··· DOCUMENTFRAGMENT ···

Activiteiten die van groot belang zijn. Bijvoorbeeld bij de verkiezingen
was het toch van belang dat de internationale gemeenschap zegt: we helpen
Afghanistan, we zorgen dat de zaken in goede banen worden geleid. En nu
hebben we te maken met een andersoortige activiteit in die strijd tegen
terrorisme.
VAN DEN BRINK:
Wat we gaan doen is echt levensgevaarlijk?
BALKENENDE:
Er zijn risico's mee omgeven.
VAN DEN BRINK:
Want het verhaal is, misschien kunt u niet bevestigen, maar ze moeten echt
achter Taliban-strijders aan daar in het zuiden van Afghanistan.
BALKENENDE:
Het is dus zo dat zij een belangrijke taak krijgen om de zaken in de gaten
te houden. Zaken goed te wegen. Zaken te onderzoeken.
VAN DEN BRINK:
Mensen neer te schieten?
BALKENENDE:
Ze hebben natuurlijk een belangrijke taak om terreur tegen te gaan. Dat kan
gepaard gaan met verschillende methoden. Zoals gezegd, we hebben een
professioneel apparaat en het is natuurlijk heel goed dat ze daar zitten.
Wordt ook zeer op prijs gesteld.
VAN DEN BRINK:
Het kan haast niet anders of u heeft afgewogen of dat Nederlandse levens
gaat kosten.

··· AANGELEVERD MATERIAAL ···

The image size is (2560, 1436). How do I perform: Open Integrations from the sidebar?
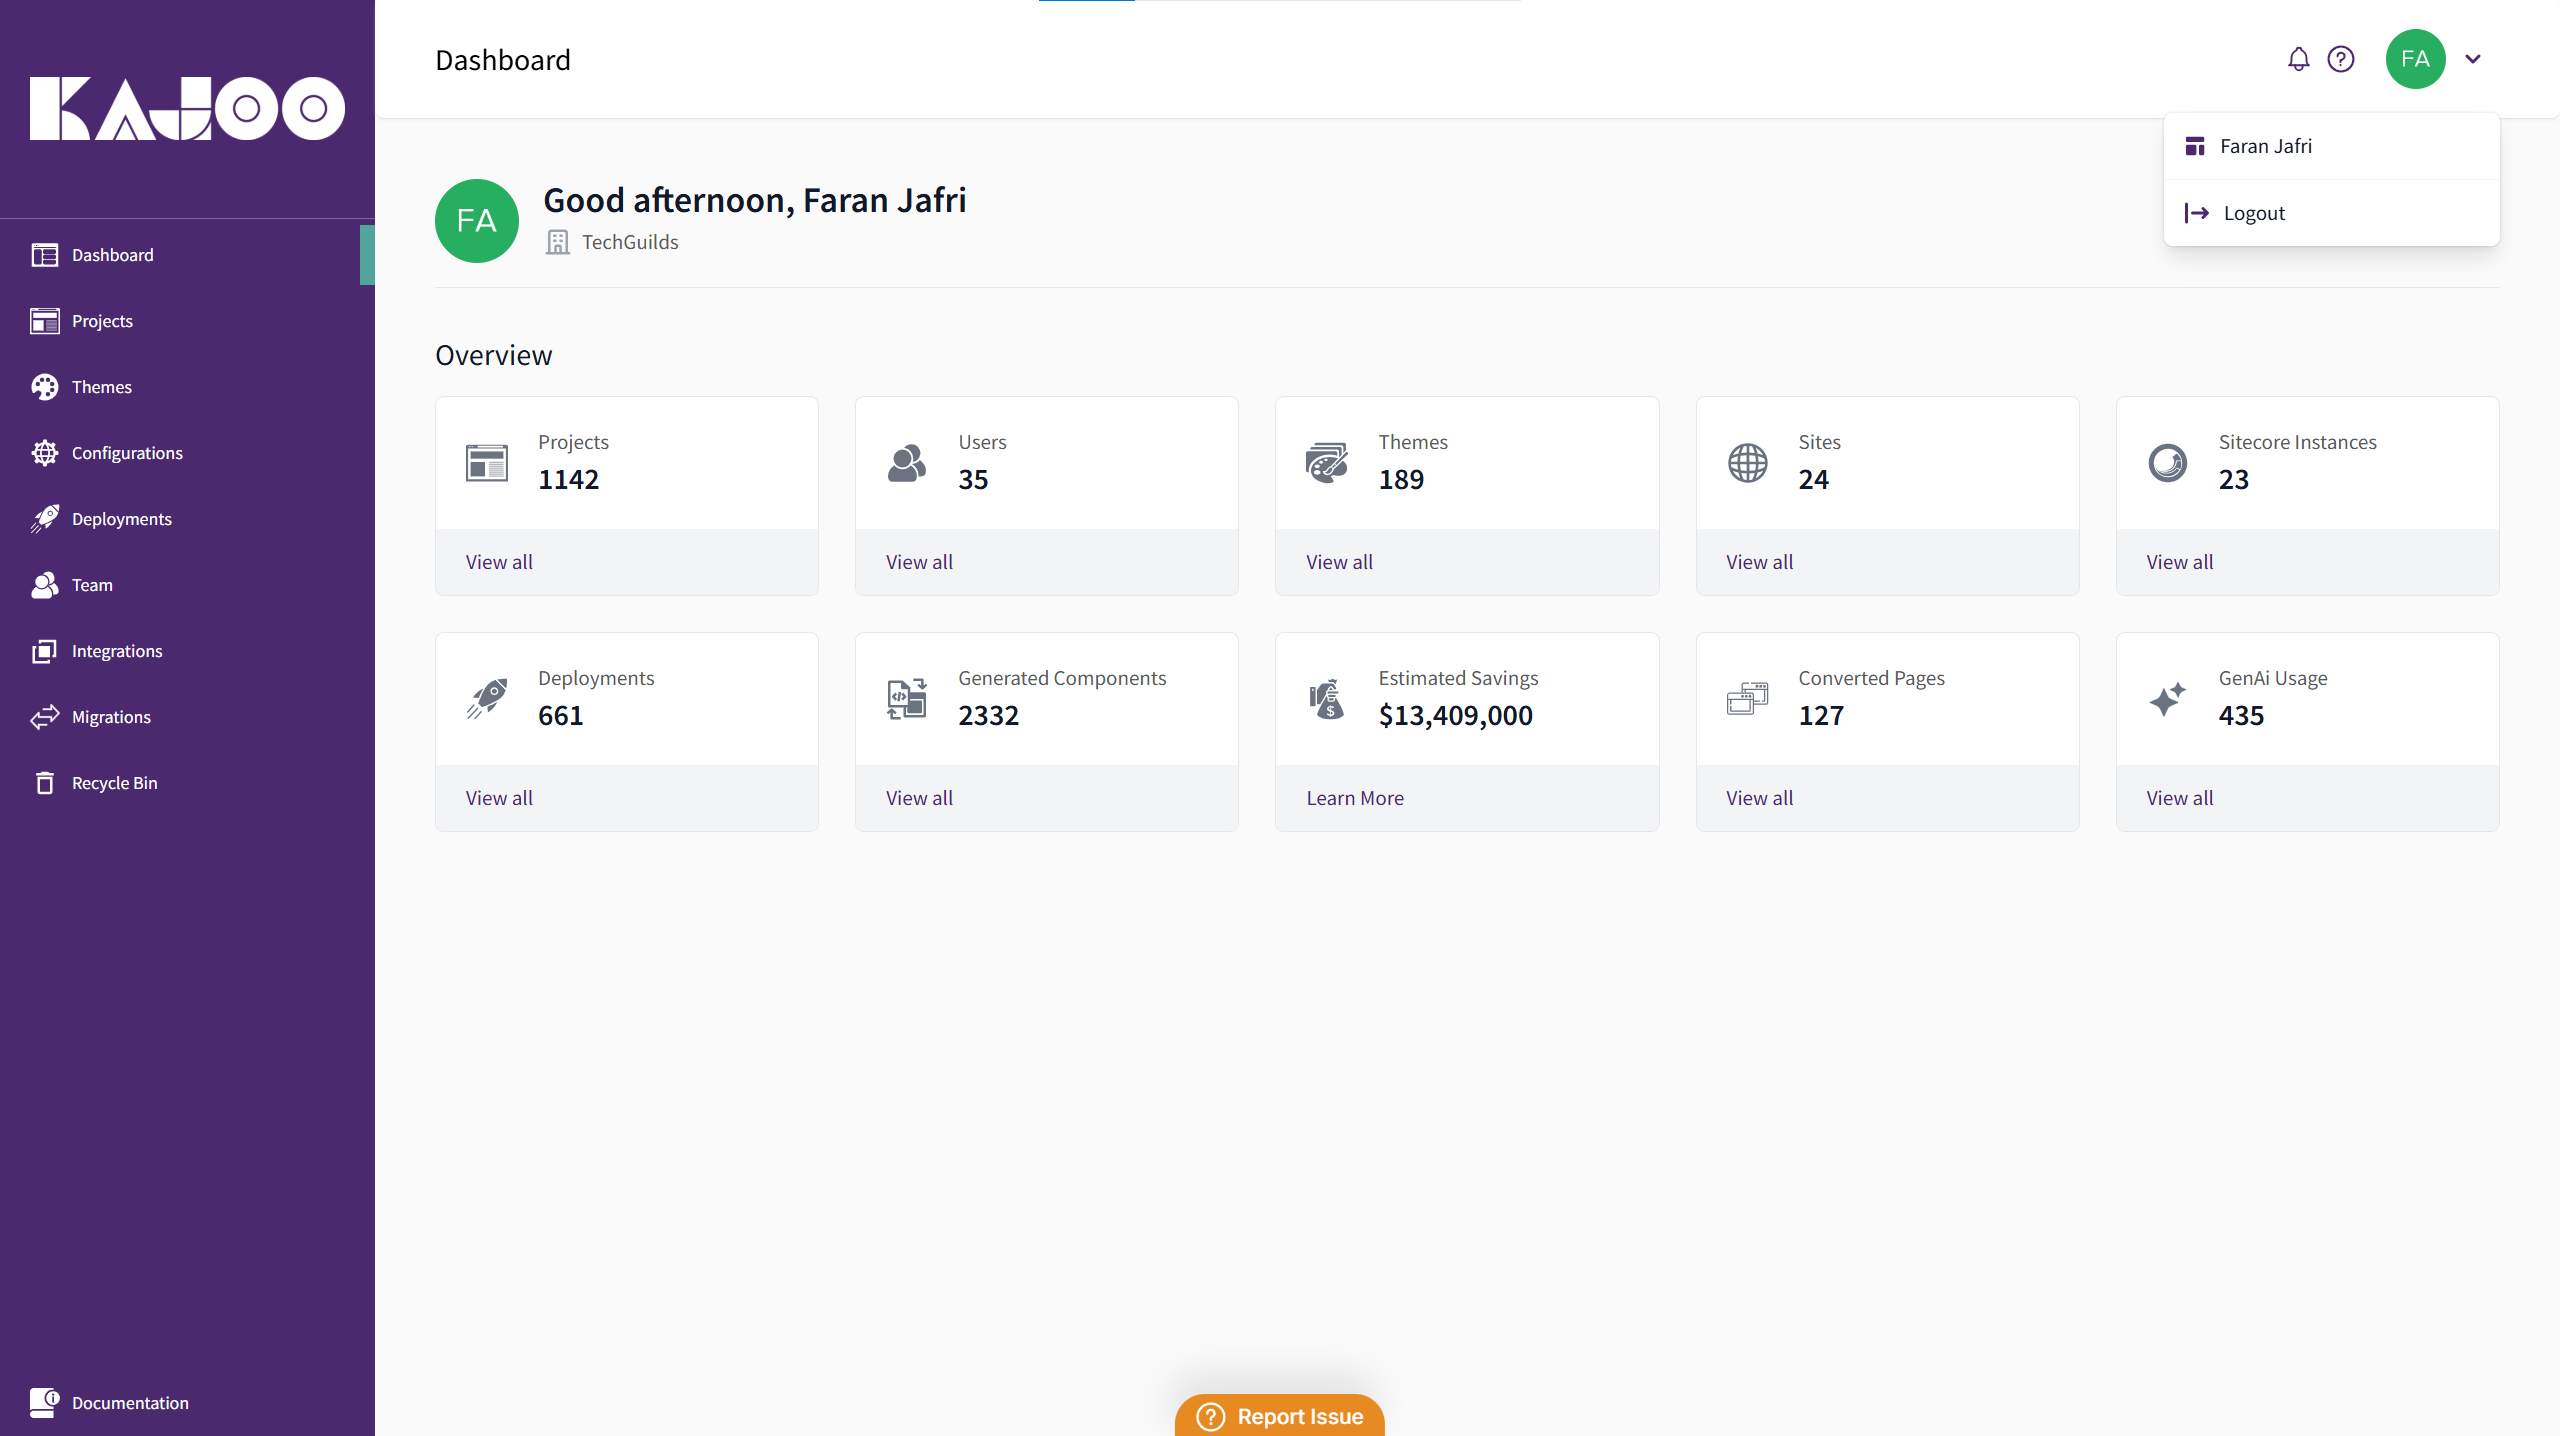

···

OPDRACHTEN:
**A.** Beantwoord drie vragen over het interview over Afghanistan:
(i) Bij welke gebeurtenis was het volgens Balkenende van belang dat de internationale gemeenschap Afghanistan hielp?
(ii) Achter wie moeten de militairen volgens Van den Brink aan, en in welk deel van Afghanistan?
(iii) Welke drie taken noemt Balkenende direct daarna?
**B.** Schrijf alstublieft een vervolg op het interview over Afghanistan dat aansluit op de laatste zin.

ANTWOORDEN:
**A.**
(i) Bij de verkiezingen.
(ii) Achter Taliban-strijders, in het zuiden van Afghanistan.
(iii) De zaken in de gaten houden, de zaken goed wegen en de zaken onderzoeken.

**B.**
BALKENENDE:
Natuurlijk, je houdt rekening met alles. Nu is het zo dat degene die erheen
gaan, zeer gemotiveerd zijn en ze zijn zeer deskundig.
VAN DEN BRINK:
Kan je nog neergeschoten worden.
BALKENENDE:
Dat kan gebeuren. Natuurlijk is het zo dat ook de Defensiestaf kijkt of er
sprake is van verantwoorde risico's. En daarvan is sprake.
VAN DEN BRINK:
U zegt het kan, maar het kan levens kosten?
BALKENENDE:
Je moet als je in een omgeving komt als Afghanistan, waarin je te maken
hebt met terroristen, dan moet je met alles rekening houden. Maar dat weten
onze militairen ook. Het zijn professionals. Er zal sprake zijn van
ondersteuning vanuit de lucht om maar eens iets te noemen. Je hebt ook
contacten met de andere landen die daar vertegenwoordigd zijn. Kortom, je
gaat niet over één nacht ijs.
VAN DEN BRINK:
Nederland is tot nu toe actief in die strijd, maar niet zo actief en niet
zo gevaarlijk als nu. Wat is de reden om nu deze stap te zetten?
BALKENENDE:
Natuurlijk de uitspraken van de Verenigde Naties om Afghanistan te helpen.
Dat is één. Twee, ook met andere landen deze taak op je te nemen, juist om
te werken aan veiligheid. En het is natuurlijk niet alleen van belang voor
Afghanistan zelf. Want terrorisme is een internationaal fenomeen en dat
moet je steeds keihard aanpakken.
VAN DEN BRINK:
Nederland wil daarbij best voorop lopen, zegt u.
BALKENENDE:
Samen met anderen. We zijn niet alleen in Afghanistan. We weten wel dat van
groot belang is dat ook wij een stukje verantwoordelijkheid nemen in die
strijd tegen het terrorisme.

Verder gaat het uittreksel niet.